Mais comment échapper à la parisianisation du savoir, alors que techniquement, avec le rythme de l’émission quotidienne, il est difficile de sortir de Paris ?

C’est difficile. Un jour, j’ai commandé à une stagiaire une lecture qu’elle n’a pas réussi à finir à temps sur les gens qu’on avait invités. Cela mériterait d’être étudié, d’être cartographié. C’est vrai, c’est évident que Lille c’est plus facile, ce n’est pas loin de Paris et puis j’y vais de temps en temps. C’est plus facile de faire venir les gens, mais on a pu contourner en partie cette difficulté avec les antennes locales de Radio France, dès qu’on a pu techniquement avoir recours à elles. Il faudrait aussi voir les sujets qu’on a traités ; par exemple, on a énormément traité la Bretagne, il y a des endroits dans le Sud où on est allé souvent pour faire des documentaires, mais je ne pense pas qu’on soit allé souvent dans le Sud-Ouest ; en Alsace il n’y a eu qu’un ou deux documentaires, en Bourgogne on en a très peu fait. Il faudrait faire une carte pour disposer de données objectives. Pour les intervenants, on a essayé de ne pas faire attention à leurs lieux d’exercice. Ça ne me faisait pas peur de les interroger en duplex quand on pouvait les avoir, certains universitaires étaient à Saint-Etienne ou à Bordeaux, ce n’était pas gênant. Après, si la personne ne peut pas se déplacer, se rendre à un endroit où il y a une radio locale ou si elle est trop loin d’une radio locale pour y être à 9h, on abandonnait.

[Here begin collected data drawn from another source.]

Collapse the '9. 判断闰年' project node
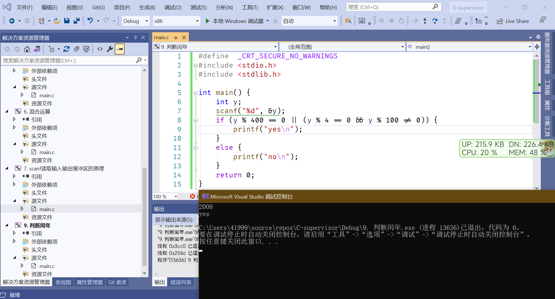The image size is (555, 299). tap(7, 225)
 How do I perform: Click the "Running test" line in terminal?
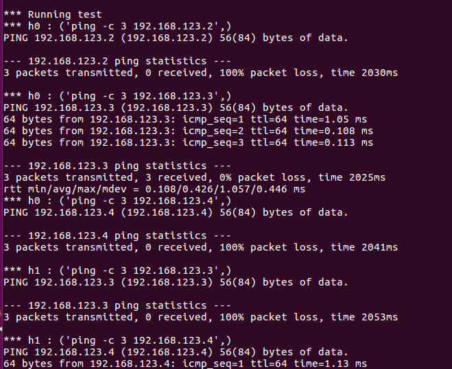[x=53, y=14]
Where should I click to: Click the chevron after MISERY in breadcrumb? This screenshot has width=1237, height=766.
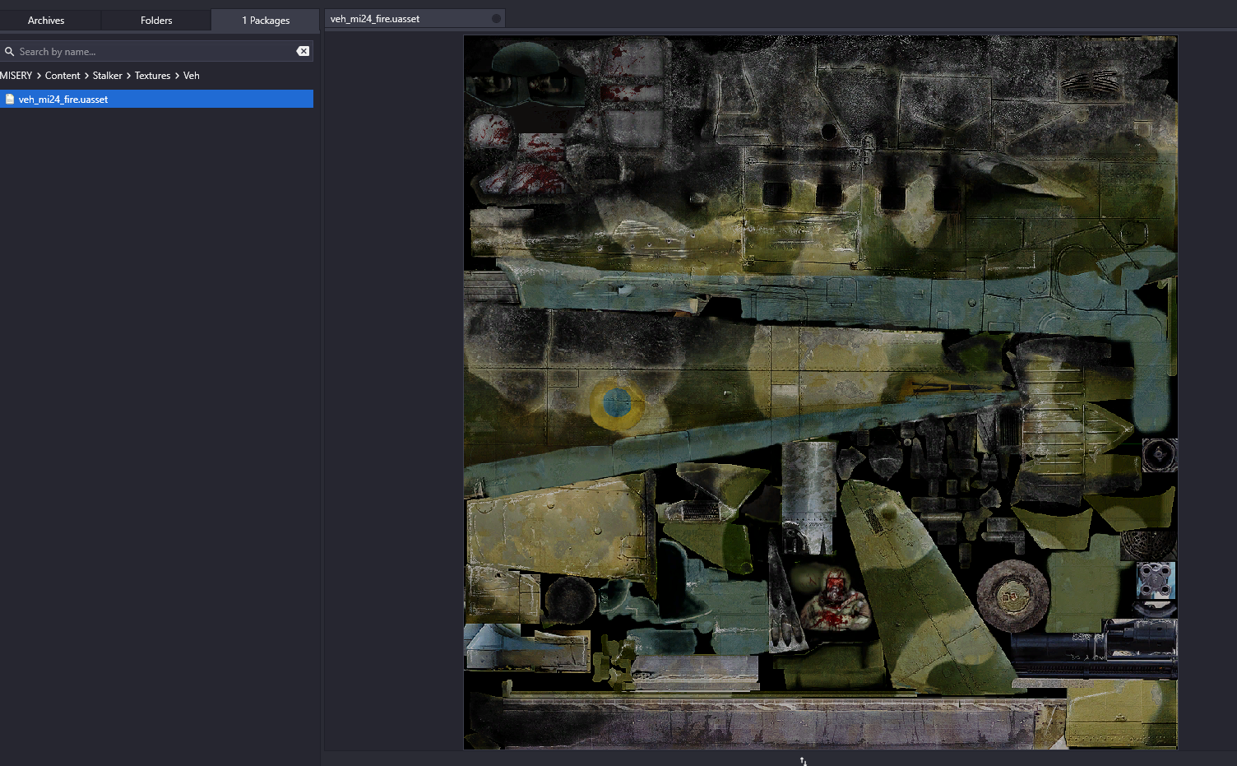(x=39, y=76)

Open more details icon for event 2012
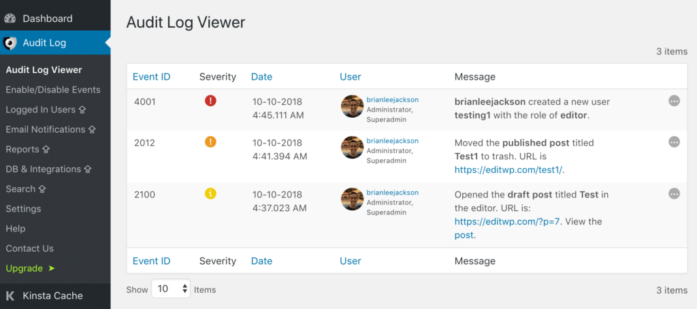pyautogui.click(x=674, y=142)
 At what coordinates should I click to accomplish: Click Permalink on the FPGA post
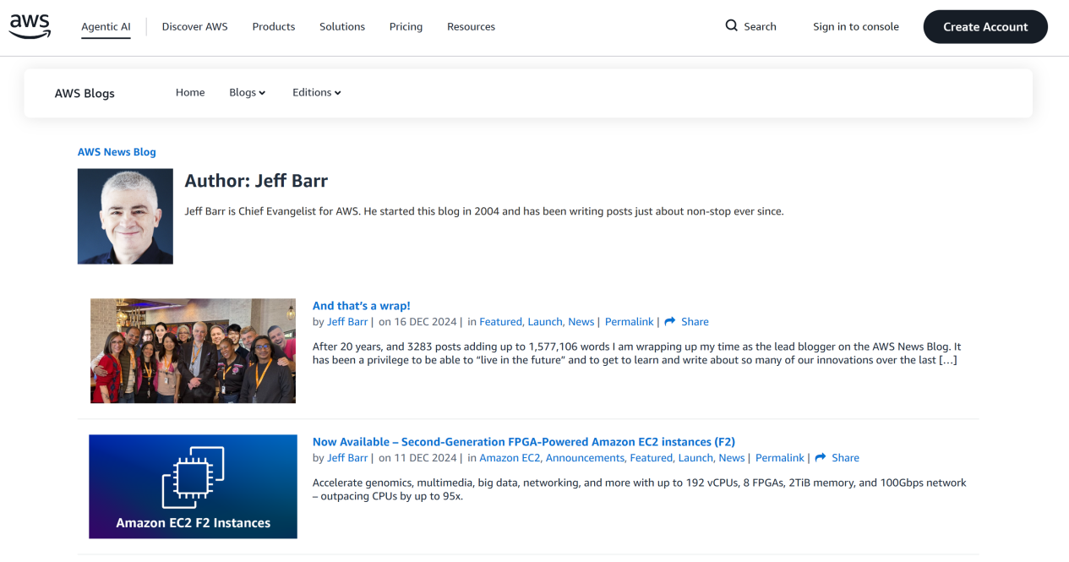pos(779,458)
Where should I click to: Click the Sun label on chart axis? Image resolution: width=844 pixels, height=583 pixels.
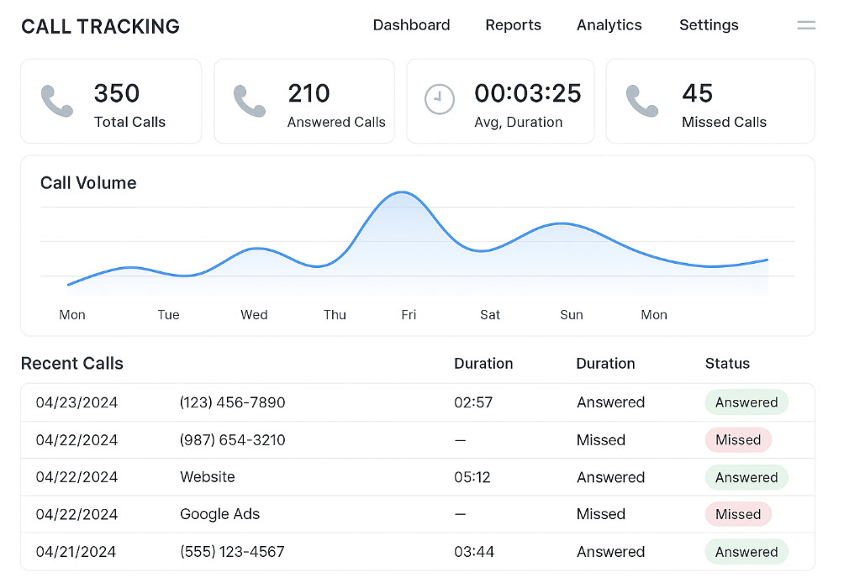(x=571, y=315)
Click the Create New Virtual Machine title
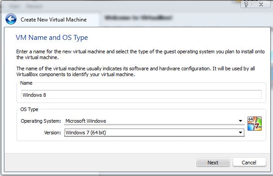Screen dimensions: 273x176 (54, 19)
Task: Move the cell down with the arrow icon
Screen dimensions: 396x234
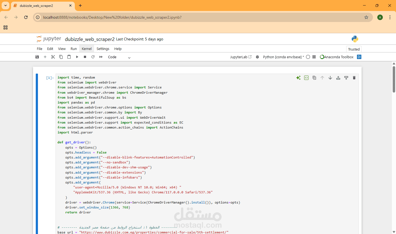Action: point(330,78)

A propos des formes, les podcasts ont-ils changé la façon de faire du direct ?

Pour moi cela a toujours été une forme supplémentaire. Pour moi, les formes, ça pouvait par exemple amener à s’interroger : « Est-ce que ça vaut le coup de faire un feuilleton ? » La forme feuilleton, on en a fait beaucoup, par exemple des feuilletons commémoratifs : en 2004, quand on a commencé à être en quotidienne, on a fait un petit reportage sur une commémorations. Ensuite le feuilleton sur le déménagement des Archives, sur l’enseignement de l’histoire à l’école, l’histoire scolaire, sur la Première Guerre mondiale, sur la Guerre froide… La question est de savoir si ça vaut le coup de faire un feuilleton, de mettre autant d’énergies pour avoir une fois par semaine des reportages de 6 ou 7 minutes. Après, on ne choisissait pas toujours, on se disait : « oui, c’est bien on peut essayer » ou « est-ce qu’on tiendra toute l’année ? » Mais pour le reste, le podcast, ce n’est pas un changement de nature. Ce qui aurait en revanche été un changement de nature, ç’aurait été de créer un podcast natif, c’est-à-dire non diffusé à l’antenne, mais conçu comme un supplément, un prolongement à l’émission…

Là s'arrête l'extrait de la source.